In the bed by his mother’s side the child was stirring again. An unknown sorrow had risen from the depths of his being. He stiffened himself against her. He twisted his body, clenched his fists, and knitted his brows. His suffering increased steadily, quietly, certain of its strength. He knew not what it was, nor whence it came. It appeared immense,— infinite, and he began to cry lamentably. His mother caressed him with her gentle hands. Already his suffering was less acute. But he went on weeping, for he felt it near, still inside himself. A man who suffers can lesson his anguish by knowing whence it comes. By thought he can locate it in a certain portion of his body which can be cured, or, if necessary, torn away. He fixes the bounds of it, and separates it from himself. A child has no such illusive resource. His first encounter with suffering is more tragic and more true. Like his own being, it seems infinite. He feels that it is seated in his bosom, housed in his heart, and is mistress of his flesh. And it is so. It will not leave his body until it has eaten it away.
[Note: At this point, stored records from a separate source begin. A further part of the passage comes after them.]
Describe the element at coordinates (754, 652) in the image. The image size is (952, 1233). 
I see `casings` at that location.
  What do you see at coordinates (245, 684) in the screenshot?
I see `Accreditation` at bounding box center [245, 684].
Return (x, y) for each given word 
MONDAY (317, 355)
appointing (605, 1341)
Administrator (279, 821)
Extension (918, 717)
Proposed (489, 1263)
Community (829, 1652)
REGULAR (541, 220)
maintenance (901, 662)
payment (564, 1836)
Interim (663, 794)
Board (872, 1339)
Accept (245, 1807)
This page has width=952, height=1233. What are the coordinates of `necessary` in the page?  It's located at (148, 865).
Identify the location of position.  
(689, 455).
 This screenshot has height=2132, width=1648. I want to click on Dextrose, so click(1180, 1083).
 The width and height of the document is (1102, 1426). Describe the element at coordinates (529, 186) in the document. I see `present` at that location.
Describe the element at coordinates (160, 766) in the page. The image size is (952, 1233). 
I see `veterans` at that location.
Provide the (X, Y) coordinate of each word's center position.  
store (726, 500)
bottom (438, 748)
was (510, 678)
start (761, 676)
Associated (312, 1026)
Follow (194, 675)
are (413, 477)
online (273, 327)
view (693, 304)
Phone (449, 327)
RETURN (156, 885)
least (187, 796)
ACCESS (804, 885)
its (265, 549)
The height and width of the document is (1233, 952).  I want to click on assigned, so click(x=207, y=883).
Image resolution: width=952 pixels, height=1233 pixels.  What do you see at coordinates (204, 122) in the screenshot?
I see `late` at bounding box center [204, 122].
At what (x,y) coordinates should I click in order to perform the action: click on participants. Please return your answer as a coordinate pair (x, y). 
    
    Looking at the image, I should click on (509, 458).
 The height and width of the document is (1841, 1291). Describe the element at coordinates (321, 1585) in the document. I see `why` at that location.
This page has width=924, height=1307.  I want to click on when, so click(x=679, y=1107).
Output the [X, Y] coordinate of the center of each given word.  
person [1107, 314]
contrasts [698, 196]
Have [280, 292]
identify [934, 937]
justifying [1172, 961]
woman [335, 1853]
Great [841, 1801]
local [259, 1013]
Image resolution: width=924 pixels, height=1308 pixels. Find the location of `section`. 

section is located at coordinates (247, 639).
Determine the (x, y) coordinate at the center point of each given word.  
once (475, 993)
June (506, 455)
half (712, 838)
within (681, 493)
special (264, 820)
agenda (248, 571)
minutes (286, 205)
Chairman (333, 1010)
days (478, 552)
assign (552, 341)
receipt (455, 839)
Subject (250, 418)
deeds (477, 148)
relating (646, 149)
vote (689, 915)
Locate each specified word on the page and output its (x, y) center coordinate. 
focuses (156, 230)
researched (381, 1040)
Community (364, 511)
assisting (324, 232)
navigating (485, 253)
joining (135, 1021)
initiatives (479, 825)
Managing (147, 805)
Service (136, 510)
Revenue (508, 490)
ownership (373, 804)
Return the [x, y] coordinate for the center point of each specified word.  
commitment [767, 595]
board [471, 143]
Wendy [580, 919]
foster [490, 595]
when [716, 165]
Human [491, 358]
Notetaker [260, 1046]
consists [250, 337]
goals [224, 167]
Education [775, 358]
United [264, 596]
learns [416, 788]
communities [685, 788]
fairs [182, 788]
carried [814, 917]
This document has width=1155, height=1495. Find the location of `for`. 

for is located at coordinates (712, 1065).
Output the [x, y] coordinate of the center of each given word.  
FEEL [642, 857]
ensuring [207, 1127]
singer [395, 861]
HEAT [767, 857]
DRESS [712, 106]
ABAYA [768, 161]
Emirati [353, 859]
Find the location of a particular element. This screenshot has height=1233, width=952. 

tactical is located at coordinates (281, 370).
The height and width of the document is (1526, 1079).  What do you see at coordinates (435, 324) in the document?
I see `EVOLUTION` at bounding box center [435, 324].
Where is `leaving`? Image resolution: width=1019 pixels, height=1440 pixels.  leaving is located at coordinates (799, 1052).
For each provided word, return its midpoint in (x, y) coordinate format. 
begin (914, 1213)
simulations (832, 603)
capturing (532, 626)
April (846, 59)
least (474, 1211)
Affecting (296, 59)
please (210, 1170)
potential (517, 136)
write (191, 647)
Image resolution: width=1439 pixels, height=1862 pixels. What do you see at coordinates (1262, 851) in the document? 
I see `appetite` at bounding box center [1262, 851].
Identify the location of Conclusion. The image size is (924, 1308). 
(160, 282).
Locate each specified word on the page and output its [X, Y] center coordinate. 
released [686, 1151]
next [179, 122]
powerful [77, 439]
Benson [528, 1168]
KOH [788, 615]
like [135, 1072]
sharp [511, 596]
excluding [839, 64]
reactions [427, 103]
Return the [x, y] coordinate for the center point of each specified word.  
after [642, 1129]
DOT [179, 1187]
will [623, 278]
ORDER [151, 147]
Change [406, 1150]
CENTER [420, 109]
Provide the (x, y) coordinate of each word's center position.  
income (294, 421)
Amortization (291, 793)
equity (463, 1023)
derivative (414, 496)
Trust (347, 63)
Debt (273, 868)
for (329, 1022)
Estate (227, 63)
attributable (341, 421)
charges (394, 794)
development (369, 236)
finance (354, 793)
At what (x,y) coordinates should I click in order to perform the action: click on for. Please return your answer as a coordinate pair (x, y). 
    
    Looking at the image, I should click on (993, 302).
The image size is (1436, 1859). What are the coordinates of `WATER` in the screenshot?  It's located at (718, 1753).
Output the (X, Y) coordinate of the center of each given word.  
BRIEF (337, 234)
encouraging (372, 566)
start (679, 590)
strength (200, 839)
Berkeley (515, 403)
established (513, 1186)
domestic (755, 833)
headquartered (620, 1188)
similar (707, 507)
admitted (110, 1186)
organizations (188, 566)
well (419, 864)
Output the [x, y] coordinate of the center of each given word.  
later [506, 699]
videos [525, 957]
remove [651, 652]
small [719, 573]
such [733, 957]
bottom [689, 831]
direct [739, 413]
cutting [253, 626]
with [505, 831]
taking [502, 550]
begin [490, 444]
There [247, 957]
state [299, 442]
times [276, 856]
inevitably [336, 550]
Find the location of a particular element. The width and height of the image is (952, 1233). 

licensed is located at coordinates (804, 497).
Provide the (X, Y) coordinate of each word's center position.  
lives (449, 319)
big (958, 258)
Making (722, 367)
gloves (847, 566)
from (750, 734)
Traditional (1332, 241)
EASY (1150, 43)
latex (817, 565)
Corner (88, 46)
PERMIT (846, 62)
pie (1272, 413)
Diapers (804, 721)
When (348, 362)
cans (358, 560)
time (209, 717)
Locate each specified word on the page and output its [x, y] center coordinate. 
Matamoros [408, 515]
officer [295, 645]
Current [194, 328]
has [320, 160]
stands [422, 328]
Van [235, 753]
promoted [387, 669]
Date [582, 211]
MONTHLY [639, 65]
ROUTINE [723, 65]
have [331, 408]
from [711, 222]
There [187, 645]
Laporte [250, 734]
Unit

His mother hugs him to her, murmuring: “It is done— it is done! Don’t cry, my little Jesus, my little goldfish….” But his intermittent outcry continues. It is as though this wretched, unformed, and unconscious mass had a presentiment of a whole life of sorrow awaiting him, and nothing can appease him….
The bells of St. Martin rang out in the night. Their voices are solemn and slow. In the damp air they come like footsteps on moss. The child became silent in the middle of a sob. The marvelous music, like a flood of milk, surged sweetly through him. The night was lit up; the air was moist and tender. His sorrow disappeared, his heart began to laugh, and he slid into his dreams with a sigh of abandonment.
I look forward to hearing from you.
Yes, you.
I happen to know this passage, but something intriguing came to mind as I thought about it: the analogy stylistically to music. These sentences “sound” to me like the long lush lines of a romantic symphony…say the Brahms First. Compare the terse, sharply phrased sentences of modern fiction. Webern with his brevity and walk on the edge of silence comes to mind. Or the chromatic twisted lines of Bartok’s Music for Harp, strings, and celeste made me think of the book I’m currently reading: The Gospel according to Jesus Christ by Jose Saramago’ I had never before thought about rhythm in fiction. Thanks for this chance.